» **TASK STATEMENT**
Where does the string "will" occur in the entries below? Copy every line where it does.

━━━━━ STORED DATA

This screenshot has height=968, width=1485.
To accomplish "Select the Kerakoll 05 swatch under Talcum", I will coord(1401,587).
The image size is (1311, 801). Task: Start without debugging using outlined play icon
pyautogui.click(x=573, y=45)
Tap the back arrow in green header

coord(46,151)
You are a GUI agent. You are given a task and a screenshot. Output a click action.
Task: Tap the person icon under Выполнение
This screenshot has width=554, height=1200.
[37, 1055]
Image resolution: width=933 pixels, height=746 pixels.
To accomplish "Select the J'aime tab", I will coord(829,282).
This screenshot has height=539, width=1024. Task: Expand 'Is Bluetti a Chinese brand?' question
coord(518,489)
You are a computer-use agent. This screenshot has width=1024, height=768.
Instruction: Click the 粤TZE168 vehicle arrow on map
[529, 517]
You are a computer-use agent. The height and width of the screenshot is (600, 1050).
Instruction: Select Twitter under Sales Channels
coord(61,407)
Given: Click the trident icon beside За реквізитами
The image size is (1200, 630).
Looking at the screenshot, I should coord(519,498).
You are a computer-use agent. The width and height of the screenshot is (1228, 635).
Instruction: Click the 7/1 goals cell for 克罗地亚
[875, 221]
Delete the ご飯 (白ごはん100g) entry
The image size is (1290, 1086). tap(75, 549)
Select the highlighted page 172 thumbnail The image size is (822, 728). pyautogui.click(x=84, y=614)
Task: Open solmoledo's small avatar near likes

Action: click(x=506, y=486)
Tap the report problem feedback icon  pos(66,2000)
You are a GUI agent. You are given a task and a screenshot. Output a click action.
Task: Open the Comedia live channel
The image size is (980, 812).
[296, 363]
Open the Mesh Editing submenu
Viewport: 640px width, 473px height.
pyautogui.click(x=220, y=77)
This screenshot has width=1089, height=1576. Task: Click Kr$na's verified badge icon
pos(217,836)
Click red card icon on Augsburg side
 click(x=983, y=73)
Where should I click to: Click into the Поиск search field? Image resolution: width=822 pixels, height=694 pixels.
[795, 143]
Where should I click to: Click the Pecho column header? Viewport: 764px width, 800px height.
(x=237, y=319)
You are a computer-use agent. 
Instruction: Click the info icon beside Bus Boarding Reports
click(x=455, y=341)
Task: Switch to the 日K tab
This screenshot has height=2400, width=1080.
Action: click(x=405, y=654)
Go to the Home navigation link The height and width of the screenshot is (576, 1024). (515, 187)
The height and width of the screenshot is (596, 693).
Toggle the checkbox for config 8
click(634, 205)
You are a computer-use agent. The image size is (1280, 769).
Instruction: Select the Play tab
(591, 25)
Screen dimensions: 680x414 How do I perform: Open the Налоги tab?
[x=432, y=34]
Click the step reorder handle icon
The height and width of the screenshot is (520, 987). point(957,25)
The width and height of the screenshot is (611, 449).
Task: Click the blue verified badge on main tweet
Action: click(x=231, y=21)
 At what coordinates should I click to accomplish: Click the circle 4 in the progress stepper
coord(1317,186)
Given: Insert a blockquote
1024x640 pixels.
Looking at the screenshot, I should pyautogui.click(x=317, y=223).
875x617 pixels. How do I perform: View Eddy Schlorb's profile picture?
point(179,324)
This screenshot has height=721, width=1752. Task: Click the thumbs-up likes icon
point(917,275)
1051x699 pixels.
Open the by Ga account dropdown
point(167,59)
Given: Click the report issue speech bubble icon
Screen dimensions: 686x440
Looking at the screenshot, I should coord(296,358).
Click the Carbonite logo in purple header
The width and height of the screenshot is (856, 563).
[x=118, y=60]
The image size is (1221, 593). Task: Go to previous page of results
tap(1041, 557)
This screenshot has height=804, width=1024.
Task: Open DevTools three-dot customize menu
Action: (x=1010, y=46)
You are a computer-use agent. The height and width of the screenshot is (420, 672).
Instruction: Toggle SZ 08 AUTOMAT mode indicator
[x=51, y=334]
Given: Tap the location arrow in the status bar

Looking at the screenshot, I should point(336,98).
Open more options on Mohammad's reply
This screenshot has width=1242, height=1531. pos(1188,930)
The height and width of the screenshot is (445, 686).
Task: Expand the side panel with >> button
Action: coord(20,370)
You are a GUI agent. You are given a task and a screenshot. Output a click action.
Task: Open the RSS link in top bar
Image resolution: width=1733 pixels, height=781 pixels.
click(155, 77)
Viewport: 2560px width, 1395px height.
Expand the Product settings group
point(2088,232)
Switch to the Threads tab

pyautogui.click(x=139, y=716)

━━━━━━━━━━

» **RESPONSE FOR THIS EXERCISE**
To accomplish "Select the Kerakoll 05 swatch under Talcum", I will coord(1401,587).
To accomplish "Select the J'aime tab", I will coord(829,282).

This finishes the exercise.